Updated with this diff

diff --git a/crates/floresta-chain/src/pruned_utreexo/flat_chain_store.rs b/crates/floresta-chain/src/pruned_utreexo/flat_chain_store.rs
index be41a88..d7ec29c 100644
--- a/crates/floresta-chain/src/pruned_utreexo/flat_chain_store.rs
+++ b/crates/floresta-chain/src/pruned_utreexo/flat_chain_store.rs
@@ -22,7 +22,7 @@
 //!
 //! We want to keep the load factor for the hash map as low as possible, while also avoiding
 //! re-hashing. So we pick a fairly big initial space to it, say 10 million buckets. Each bucket is
-//! 4 bytes long, so we have 40 MiB of map. Each [DiskBlockHeader] is 116 bytes long (80 bytes for
+//! 4 bytes long, so we have 40 MiB of map. Each [DiskBlockHeaderAndHash] is 116 bytes long (80 bytes for
 //! header + 4 for height + 32 for hash), so the maximum size for it, assuming 2.5 million headers
 //! (good for the next ~30 years), is 330 MiB. The smallest device I know that can run floresta
 //! has ~250 MiB of RAM, so we could  fit almost everything in memory. Given that newer blocks are
@@ -99,7 +99,6 @@ const UTREEXO_ACC_SIZE: usize = 32 * 64 + 8;
 
 #[derive(Clone)]
 /// Configuration for our flat chain store. See each field for more information
-
 pub struct FlatChainStoreConfig {
     /// The index map size, in buckets
     ///
@@ -137,7 +136,7 @@ pub struct FlatChainStoreConfig {
     /// The size of the fork headers file map, in headers
     ///
     /// This store keeps headers that are not in our main chain, but may be needed sometime. The
-    /// default value is having space for 1000 blocks.
__________
Aim of the exercise: Carry on the flat chain store diff from its last line. The material after this point is separate and has no connection to the flat chain store diff.

Provided material:
__________
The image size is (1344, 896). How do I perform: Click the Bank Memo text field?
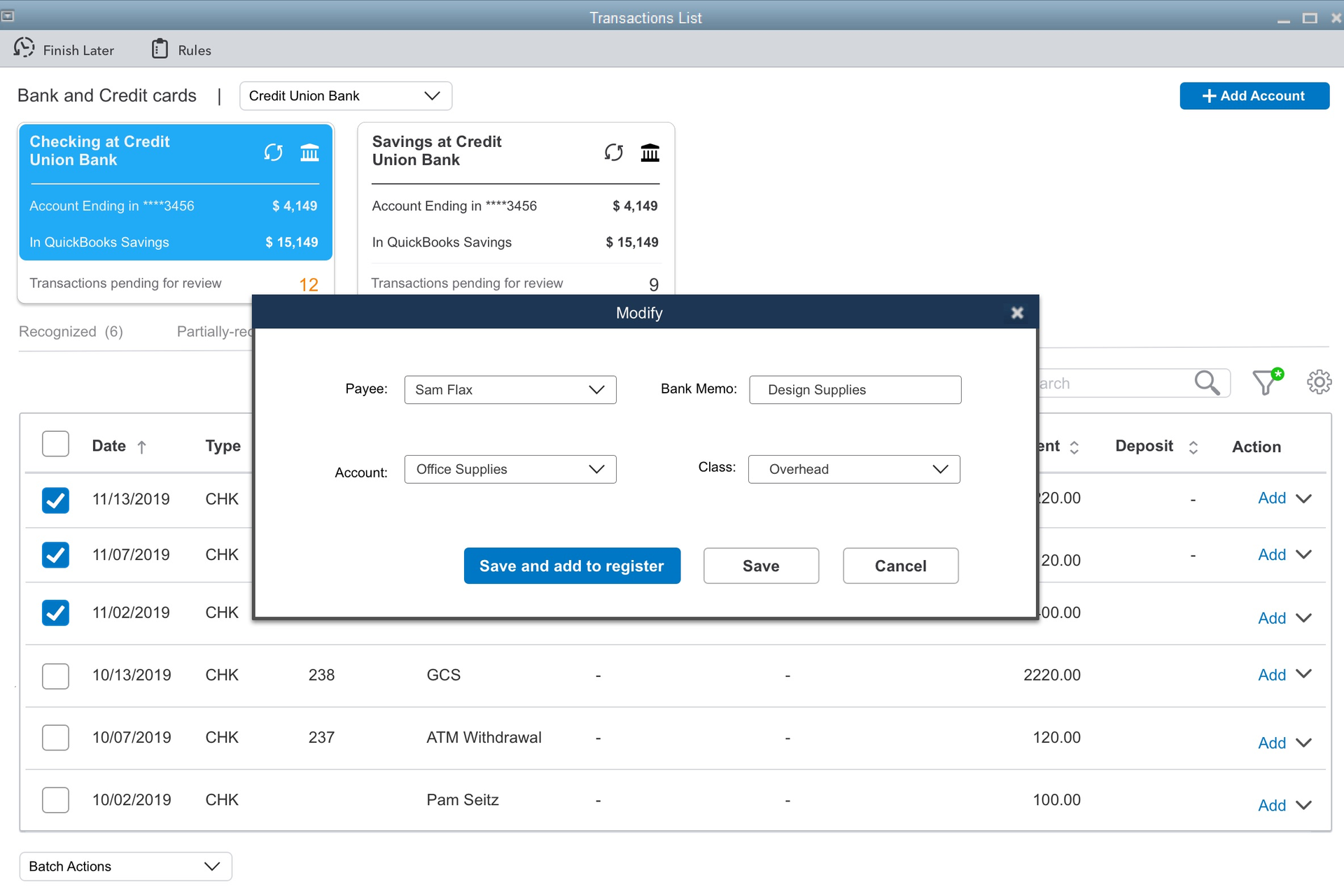[x=855, y=390]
__________
Solved problem:
+    /// default value is having space for 10,000 blocks.
     ///
     /// When computing the size in bytes, we will round the number to the nearest power of 2, minus
     /// 1. This lets us do some optimizations like use & instead of %, and use << instead of *.
@@ -346,7 +345,7 @@ pub struct FlatChainStore {
 /// and easy to read. It holds the memory map for the index, and the size of the index
 /// in buckets. It also keeps track of how many buckets are occupied, so we can re-hash
 /// the map when it gets full.
-pub struct BlockIndex {
+struct BlockIndex {
     /// The actual memory map for the index
     index_map: MmapMut,
 
@@ -367,7 +366,7 @@ impl BlockIndex {
     /// This function should only be called by [FlatChainStore::new], and it should never be called
     /// directly. It creates a new block index, given a memory map for the index, the size of the
     /// index in buckets, and how many buckets are occupied.
-    pub(super) fn new(index_map: MmapMut, index_size: usize, occupied: usize) -> Self {
+    fn new(index_map: MmapMut, index_size: usize, occupied: usize) -> Self {
         Self {
             index_map,
             index_size,
@@ -380,7 +379,7 @@ impl BlockIndex {
     /// If we have enough changes that we don't want to lose, we should flush the index map to
     /// disk. This will make sure that the index map is persisted, and we can recover it in case
     /// of a crash.
-    pub(super) fn flush(&self) -> Result<(), FlatChainstoreError> {
+    fn flush(&self) -> Result<(), FlatChainstoreError> {
         self.index_map.flush()?;
 
         Ok(())
@@ -732,7 +731,7 @@ impl FlatChainStore {
             return Err(FlatChainstoreError::NotFound);
         }
 
-        Ok(metadata.acc[0..size].iter().copied().collect())
+        Ok(metadata.acc[0..size].to_vec())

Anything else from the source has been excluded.